What the task asks -> Taking the listing below, restate word for word each line from the line with "Ibikorwa vyabaye (72, 68)" to the line with "Religion and State [link] (1027, 1927)", ends included, and stop there.

Dataset records ->
+===+
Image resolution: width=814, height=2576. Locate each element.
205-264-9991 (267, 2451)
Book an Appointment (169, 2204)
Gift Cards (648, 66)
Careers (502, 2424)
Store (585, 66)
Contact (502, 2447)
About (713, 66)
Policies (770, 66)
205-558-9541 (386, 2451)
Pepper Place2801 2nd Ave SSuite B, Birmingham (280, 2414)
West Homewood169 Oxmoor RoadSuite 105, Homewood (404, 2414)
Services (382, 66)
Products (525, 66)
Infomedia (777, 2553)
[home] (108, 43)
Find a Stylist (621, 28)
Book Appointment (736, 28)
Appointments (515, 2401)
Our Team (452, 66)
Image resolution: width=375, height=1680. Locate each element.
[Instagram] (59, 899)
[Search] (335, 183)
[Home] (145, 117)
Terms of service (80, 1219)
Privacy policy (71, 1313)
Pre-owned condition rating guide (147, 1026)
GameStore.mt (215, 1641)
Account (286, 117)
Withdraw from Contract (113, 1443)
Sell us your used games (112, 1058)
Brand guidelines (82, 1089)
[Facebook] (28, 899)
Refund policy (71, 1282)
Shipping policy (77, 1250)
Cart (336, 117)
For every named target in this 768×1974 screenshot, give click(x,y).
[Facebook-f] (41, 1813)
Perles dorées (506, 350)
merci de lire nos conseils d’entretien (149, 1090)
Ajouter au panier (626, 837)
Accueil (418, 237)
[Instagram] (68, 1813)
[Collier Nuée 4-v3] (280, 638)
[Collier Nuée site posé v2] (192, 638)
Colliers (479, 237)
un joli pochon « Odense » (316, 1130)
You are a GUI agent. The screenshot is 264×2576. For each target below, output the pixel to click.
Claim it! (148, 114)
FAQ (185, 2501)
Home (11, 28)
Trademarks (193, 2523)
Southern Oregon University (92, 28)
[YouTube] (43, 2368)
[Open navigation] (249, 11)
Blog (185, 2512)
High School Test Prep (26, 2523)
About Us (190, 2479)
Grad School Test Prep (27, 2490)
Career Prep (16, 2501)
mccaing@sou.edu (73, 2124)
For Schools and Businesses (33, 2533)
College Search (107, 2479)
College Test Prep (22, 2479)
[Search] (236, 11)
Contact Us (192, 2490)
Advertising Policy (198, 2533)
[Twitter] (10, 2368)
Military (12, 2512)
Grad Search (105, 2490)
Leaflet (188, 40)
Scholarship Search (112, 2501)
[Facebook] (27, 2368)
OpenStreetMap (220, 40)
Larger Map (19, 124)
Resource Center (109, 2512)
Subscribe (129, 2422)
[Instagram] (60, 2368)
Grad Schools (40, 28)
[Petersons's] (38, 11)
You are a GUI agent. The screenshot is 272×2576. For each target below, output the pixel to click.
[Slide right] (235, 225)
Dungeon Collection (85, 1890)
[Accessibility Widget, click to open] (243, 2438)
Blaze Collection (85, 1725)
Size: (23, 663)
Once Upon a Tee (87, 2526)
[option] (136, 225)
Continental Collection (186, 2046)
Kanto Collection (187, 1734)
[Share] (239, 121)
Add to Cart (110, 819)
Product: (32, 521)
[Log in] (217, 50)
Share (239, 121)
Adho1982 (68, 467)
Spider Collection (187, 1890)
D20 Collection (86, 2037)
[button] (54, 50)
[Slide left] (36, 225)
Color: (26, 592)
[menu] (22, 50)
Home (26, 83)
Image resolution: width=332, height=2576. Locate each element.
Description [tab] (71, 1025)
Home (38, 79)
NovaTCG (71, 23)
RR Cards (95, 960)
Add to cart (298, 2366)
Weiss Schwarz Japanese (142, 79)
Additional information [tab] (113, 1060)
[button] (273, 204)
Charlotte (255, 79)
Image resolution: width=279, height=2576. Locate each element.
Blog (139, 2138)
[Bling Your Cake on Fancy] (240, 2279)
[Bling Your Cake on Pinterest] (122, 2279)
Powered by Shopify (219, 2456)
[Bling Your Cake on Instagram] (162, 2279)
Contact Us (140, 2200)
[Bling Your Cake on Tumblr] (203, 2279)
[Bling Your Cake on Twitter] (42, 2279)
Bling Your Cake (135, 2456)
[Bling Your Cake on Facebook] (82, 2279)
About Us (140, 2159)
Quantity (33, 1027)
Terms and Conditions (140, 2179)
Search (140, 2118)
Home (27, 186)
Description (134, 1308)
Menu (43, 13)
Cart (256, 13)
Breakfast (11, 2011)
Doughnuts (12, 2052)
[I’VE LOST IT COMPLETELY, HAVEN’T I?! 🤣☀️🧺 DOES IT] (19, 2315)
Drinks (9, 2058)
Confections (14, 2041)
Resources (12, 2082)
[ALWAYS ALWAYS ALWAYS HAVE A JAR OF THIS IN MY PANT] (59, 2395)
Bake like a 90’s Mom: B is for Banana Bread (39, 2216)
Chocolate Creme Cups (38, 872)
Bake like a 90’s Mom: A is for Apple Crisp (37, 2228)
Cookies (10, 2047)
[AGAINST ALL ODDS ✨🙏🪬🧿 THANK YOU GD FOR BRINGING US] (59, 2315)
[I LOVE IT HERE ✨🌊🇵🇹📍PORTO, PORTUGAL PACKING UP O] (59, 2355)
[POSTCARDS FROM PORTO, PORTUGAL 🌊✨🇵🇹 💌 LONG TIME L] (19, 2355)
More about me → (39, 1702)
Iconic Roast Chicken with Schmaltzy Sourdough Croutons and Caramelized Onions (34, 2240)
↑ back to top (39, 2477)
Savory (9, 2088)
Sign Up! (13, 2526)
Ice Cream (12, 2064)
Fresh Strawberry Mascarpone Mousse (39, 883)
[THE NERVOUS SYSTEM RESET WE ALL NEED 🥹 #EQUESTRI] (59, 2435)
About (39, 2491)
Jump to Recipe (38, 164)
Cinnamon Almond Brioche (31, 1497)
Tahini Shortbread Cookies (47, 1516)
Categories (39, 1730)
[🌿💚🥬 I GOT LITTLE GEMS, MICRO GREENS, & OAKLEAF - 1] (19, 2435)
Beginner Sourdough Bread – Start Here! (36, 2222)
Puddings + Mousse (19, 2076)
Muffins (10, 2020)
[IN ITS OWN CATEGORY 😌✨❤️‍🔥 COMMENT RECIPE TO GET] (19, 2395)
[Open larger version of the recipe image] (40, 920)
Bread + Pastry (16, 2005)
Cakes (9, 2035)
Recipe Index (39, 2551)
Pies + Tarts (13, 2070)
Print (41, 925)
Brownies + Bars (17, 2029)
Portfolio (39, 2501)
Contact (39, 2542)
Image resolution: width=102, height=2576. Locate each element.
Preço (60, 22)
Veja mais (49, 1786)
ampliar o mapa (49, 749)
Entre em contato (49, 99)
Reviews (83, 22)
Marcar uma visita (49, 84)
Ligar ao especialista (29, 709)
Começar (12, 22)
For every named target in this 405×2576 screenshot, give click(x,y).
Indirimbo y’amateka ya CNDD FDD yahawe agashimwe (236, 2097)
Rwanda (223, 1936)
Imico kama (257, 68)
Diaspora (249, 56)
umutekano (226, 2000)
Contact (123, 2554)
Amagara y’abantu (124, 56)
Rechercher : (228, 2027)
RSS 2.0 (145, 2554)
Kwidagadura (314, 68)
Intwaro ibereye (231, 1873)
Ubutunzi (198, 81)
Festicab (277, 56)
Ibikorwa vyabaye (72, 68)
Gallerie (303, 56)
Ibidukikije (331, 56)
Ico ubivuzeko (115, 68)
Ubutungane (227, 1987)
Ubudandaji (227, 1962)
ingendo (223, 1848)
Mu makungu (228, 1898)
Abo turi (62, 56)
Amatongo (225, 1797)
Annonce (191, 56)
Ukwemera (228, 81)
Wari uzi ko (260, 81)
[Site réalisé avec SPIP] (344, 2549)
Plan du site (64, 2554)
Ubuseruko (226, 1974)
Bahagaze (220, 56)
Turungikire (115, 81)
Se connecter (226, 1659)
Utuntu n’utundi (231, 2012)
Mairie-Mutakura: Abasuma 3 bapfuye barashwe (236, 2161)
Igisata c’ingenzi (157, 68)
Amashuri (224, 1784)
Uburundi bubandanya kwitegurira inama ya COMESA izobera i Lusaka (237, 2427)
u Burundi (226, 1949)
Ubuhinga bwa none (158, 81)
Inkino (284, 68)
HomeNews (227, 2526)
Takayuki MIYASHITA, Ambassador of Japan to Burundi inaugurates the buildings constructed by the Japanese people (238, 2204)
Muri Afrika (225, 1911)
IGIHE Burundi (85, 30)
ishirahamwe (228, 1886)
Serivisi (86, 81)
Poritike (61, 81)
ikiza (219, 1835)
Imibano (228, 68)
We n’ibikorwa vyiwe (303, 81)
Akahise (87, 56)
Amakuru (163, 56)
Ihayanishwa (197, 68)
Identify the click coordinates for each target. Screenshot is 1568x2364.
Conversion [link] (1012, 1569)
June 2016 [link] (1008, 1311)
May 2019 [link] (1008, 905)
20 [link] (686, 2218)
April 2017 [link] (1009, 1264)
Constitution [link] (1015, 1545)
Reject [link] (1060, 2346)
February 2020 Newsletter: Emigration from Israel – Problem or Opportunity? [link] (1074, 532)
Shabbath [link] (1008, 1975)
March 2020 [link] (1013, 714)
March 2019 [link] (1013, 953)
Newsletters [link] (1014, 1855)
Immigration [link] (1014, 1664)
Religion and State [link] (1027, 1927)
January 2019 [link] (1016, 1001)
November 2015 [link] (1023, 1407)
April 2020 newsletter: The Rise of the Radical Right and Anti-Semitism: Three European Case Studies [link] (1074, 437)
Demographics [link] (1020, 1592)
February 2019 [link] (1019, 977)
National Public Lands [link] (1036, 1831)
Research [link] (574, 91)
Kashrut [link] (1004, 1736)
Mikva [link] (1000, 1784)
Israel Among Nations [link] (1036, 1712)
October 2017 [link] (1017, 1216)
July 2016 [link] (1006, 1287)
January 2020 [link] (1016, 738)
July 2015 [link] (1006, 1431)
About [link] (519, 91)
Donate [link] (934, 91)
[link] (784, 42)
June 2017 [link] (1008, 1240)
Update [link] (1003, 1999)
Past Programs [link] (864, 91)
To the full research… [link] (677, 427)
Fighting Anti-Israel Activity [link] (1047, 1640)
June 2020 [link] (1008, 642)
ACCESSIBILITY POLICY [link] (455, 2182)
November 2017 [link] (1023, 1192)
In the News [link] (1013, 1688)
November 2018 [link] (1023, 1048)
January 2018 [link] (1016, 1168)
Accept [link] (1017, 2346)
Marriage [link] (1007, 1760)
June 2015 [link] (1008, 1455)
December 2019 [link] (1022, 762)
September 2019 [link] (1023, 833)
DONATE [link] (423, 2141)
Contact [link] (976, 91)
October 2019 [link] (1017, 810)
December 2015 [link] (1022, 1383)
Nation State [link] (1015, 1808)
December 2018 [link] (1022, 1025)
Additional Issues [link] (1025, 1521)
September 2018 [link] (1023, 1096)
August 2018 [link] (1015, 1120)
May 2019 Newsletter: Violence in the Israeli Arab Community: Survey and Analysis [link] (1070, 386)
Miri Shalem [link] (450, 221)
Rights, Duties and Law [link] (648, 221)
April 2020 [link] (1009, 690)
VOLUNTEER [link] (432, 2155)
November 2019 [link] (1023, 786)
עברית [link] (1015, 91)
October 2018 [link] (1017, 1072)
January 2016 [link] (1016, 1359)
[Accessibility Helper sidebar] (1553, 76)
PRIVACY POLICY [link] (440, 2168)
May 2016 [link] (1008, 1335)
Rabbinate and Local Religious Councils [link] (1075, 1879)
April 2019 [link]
+===+
Task result ->
Ibikorwa vyabaye (72, 68)
Gallerie (303, 56)
Ibidukikije (331, 56)
Ico ubivuzeko (115, 68)
Ubutungane (227, 1987)
Ubudandaji (227, 1962)
ingendo (223, 1848)
Mu makungu (228, 1898)
Abo turi (62, 56)
Amatongo (225, 1797)
Annonce (191, 56)
Ukwemera (228, 81)
Wari uzi ko (260, 81)
[Site réalisé avec SPIP] (344, 2549)
Plan du site (64, 2554)
Ubuseruko (226, 1974)
Bahagaze (220, 56)
Turungikire (115, 81)
Se connecter (226, 1659)
Utuntu n’utundi (231, 2012)
Mairie-Mutakura: Abasuma 3 bapfuye barashwe (236, 2161)
Igisata c’ingenzi (157, 68)
Amashuri (224, 1784)
Uburundi bubandanya kwitegurira inama ya COMESA izobera i Lusaka (237, 2427)
u Burundi (226, 1949)
Ubuhinga bwa none (158, 81)
Inkino (284, 68)
HomeNews (227, 2526)
Takayuki MIYASHITA, Ambassador of Japan to Burundi inaugurates the buildings constructed by the Japanese people (238, 2204)
Muri Afrika (225, 1911)
IGIHE Burundi (85, 30)
ishirahamwe (228, 1886)
Serivisi (86, 81)
Poritike (61, 81)
ikiza (219, 1835)
Imibano (228, 68)
We n’ibikorwa vyiwe (303, 81)
Akahise (87, 56)
Amakuru (163, 56)
Ihayanishwa (197, 68)
Identify the click coordinates for each target. Screenshot is 1568x2364.
Conversion [link] (1012, 1569)
June 2016 [link] (1008, 1311)
May 2019 [link] (1008, 905)
20 [link] (686, 2218)
April 2017 [link] (1009, 1264)
Constitution [link] (1015, 1545)
Reject [link] (1060, 2346)
February 2020 Newsletter: Emigration from Israel – Problem or Opportunity? [link] (1074, 532)
Shabbath [link] (1008, 1975)
March 2020 [link] (1013, 714)
March 2019 [link] (1013, 953)
Newsletters [link] (1014, 1855)
Immigration [link] (1014, 1664)
Religion and State [link] (1027, 1927)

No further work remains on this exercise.